▶ Instructions to follow:
Can you recast the stretch from the line containing "Open the Help menu" through the line containing "Looking at the screenshot, I should [x=547, y=243]." as a numbered list, leaving out blank lines and including both ends?

Rows from a dataset

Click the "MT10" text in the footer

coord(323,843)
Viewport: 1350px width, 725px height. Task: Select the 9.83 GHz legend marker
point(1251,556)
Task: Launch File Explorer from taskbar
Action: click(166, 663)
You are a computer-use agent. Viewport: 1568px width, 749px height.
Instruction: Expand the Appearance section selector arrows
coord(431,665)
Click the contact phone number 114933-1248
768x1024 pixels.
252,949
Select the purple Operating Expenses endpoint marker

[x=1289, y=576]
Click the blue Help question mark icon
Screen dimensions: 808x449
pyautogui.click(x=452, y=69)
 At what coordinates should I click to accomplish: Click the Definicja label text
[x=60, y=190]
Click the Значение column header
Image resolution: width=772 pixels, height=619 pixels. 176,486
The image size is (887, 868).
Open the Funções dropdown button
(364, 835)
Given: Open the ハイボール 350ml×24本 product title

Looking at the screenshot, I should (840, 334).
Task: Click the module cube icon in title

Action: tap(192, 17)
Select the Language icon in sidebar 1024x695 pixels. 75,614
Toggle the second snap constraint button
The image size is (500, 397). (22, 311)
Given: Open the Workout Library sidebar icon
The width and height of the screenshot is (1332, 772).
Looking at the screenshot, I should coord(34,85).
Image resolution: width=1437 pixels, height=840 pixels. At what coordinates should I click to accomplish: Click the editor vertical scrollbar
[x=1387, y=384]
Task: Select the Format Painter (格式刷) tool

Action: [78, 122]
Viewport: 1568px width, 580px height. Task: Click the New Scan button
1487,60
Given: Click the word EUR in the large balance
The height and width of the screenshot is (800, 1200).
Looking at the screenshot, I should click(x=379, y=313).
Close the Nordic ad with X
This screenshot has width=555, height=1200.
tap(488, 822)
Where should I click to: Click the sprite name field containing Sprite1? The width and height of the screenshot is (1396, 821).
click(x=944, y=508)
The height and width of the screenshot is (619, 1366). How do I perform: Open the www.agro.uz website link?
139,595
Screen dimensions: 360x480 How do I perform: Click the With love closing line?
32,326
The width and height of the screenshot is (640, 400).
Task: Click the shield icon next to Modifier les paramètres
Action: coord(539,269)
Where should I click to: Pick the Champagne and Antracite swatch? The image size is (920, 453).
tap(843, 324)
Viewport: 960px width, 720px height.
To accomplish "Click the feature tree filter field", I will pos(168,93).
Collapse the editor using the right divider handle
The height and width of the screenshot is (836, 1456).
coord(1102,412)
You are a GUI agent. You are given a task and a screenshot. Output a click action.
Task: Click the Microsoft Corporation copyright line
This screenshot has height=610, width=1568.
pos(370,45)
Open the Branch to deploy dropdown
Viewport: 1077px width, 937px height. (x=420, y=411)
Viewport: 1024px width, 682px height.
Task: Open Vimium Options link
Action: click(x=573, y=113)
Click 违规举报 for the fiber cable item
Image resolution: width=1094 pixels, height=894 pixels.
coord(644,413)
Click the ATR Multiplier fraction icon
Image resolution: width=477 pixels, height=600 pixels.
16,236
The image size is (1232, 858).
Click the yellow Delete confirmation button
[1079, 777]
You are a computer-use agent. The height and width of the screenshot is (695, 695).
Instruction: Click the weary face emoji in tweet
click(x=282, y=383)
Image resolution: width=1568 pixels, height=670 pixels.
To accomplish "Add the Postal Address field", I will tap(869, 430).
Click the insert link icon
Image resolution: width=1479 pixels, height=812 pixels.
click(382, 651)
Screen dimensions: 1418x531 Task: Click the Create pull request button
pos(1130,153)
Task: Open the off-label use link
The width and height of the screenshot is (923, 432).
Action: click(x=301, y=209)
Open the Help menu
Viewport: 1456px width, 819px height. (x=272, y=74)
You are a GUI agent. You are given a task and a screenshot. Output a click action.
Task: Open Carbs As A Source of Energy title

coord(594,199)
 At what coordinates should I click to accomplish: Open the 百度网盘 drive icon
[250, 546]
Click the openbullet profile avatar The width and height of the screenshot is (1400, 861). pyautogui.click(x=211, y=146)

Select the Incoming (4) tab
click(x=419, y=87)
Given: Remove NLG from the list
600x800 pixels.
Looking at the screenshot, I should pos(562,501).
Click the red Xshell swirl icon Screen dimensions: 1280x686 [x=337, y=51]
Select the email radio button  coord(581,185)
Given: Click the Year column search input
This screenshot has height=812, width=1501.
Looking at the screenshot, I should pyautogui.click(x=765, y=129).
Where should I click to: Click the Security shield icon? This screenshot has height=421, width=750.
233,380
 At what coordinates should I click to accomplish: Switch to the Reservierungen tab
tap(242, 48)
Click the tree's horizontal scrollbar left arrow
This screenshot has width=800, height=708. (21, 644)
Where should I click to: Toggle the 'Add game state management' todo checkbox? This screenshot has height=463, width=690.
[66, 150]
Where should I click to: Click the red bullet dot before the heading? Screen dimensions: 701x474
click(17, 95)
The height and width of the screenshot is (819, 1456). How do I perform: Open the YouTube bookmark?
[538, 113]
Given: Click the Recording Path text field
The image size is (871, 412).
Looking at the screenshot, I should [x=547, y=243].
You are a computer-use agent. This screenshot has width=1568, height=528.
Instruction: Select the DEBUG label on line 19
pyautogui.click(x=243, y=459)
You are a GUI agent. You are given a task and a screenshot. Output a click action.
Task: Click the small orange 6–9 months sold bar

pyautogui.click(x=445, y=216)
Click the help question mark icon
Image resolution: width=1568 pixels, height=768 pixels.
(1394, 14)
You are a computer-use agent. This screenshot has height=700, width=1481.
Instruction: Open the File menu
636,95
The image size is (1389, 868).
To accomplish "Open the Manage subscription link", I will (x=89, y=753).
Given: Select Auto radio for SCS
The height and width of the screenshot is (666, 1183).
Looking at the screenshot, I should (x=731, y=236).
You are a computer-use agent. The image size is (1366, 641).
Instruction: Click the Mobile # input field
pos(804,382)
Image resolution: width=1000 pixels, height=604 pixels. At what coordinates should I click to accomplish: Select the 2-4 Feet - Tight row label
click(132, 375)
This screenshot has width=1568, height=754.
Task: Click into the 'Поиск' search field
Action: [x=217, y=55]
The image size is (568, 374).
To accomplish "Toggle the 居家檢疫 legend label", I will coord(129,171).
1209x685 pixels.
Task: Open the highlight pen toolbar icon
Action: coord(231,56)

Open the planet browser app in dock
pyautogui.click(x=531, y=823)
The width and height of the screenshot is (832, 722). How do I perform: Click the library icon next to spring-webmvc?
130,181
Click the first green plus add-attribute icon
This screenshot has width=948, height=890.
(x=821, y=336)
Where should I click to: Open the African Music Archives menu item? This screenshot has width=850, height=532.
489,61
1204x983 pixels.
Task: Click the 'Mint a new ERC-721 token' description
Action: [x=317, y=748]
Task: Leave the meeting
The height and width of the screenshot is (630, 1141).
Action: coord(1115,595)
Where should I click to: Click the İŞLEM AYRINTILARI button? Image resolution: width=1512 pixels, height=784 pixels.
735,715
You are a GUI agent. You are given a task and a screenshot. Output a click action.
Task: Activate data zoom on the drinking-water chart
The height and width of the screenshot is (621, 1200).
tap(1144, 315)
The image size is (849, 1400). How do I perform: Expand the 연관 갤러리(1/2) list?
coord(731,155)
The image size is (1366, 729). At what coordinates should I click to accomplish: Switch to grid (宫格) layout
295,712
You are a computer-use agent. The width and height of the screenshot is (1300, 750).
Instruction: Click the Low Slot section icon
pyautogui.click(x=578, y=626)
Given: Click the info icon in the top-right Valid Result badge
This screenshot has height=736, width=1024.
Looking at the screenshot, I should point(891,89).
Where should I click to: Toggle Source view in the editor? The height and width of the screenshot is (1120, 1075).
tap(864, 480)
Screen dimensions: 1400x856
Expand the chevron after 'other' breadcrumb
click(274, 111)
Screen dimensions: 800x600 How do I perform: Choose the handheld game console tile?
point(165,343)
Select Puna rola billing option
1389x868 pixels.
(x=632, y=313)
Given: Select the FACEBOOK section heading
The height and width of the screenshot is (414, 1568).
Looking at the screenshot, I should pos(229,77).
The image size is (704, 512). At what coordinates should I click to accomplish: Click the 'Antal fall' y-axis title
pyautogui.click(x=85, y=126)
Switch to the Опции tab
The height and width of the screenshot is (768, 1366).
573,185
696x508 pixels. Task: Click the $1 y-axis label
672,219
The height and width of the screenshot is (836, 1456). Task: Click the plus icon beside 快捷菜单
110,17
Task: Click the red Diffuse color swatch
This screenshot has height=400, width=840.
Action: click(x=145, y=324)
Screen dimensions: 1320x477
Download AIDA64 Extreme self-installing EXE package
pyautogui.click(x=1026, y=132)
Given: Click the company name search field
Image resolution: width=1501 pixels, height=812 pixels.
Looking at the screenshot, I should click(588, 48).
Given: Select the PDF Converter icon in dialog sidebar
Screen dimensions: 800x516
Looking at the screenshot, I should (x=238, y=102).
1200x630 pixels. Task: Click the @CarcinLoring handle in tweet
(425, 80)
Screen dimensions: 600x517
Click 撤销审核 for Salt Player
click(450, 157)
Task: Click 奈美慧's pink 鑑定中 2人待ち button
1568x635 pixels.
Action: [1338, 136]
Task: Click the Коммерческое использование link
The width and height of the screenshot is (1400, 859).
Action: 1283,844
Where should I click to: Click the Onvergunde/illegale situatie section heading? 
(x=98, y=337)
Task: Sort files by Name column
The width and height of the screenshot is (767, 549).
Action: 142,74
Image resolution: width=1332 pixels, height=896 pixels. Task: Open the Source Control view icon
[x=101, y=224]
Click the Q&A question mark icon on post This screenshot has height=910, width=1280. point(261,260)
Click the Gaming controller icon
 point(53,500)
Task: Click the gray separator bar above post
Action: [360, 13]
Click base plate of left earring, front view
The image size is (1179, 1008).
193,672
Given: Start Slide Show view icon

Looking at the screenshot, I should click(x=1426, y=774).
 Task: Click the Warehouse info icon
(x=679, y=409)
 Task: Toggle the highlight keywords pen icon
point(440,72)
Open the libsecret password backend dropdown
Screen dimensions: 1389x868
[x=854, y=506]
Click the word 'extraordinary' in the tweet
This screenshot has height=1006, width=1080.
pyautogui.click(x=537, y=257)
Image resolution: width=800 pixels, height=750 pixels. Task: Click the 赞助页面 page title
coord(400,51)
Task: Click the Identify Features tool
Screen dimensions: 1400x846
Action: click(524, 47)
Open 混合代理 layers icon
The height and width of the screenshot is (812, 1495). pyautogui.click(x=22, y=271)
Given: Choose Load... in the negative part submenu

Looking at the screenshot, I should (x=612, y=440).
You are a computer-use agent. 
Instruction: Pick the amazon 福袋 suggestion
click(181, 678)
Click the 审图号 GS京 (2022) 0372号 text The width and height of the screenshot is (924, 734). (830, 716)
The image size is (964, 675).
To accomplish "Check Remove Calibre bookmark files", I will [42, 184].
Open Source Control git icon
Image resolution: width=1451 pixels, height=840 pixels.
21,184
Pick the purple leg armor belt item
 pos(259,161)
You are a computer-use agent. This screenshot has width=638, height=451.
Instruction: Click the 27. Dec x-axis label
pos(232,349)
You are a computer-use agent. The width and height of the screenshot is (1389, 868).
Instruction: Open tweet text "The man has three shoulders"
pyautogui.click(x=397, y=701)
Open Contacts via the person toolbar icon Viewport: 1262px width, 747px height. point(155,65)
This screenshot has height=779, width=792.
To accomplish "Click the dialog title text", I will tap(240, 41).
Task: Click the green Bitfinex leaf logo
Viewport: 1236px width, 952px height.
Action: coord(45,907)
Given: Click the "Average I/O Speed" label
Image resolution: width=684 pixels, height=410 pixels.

▶ Task response:
1. Open the Help menu
2. Viewport: 1456px width, 819px height. (x=272, y=74)
3. You are a GUI agent. You are given a task and a screenshot. Output a click action.
4. Task: Open Carbs As A Source of Energy title
5. coord(594,199)
6.  At what coordinates should I click to accomplish: Open the 百度网盘 drive icon
7. [250, 546]
8. Click the openbullet profile avatar The width and height of the screenshot is (1400, 861). pyautogui.click(x=211, y=146)
9. Select the Incoming (4) tab
10. click(x=419, y=87)
11. Given: Remove NLG from the list
12. 600x800 pixels.
13. Looking at the screenshot, I should pos(562,501).
14. Click the red Xshell swirl icon Screen dimensions: 1280x686 [x=337, y=51]
15. Select the email radio button  coord(581,185)
16. Given: Click the Year column search input
17. This screenshot has height=812, width=1501.
18. Looking at the screenshot, I should pyautogui.click(x=765, y=129).
19. Where should I click to: Click the Security shield icon? This screenshot has height=421, width=750.
20. 233,380
21.  At what coordinates should I click to accomplish: Switch to the Reservierungen tab
22. tap(242, 48)
23. Click the tree's horizontal scrollbar left arrow
24. This screenshot has width=800, height=708. (21, 644)
25. Where should I click to: Toggle the 'Add game state management' todo checkbox? This screenshot has height=463, width=690.
26. [66, 150]
27. Where should I click to: Click the red bullet dot before the heading? Screen dimensions: 701x474
28. click(17, 95)
29. The height and width of the screenshot is (819, 1456). How do I perform: Open the YouTube bookmark?
30. [538, 113]
31. Given: Click the Recording Path text field
32. The image size is (871, 412).
33. Looking at the screenshot, I should [x=547, y=243].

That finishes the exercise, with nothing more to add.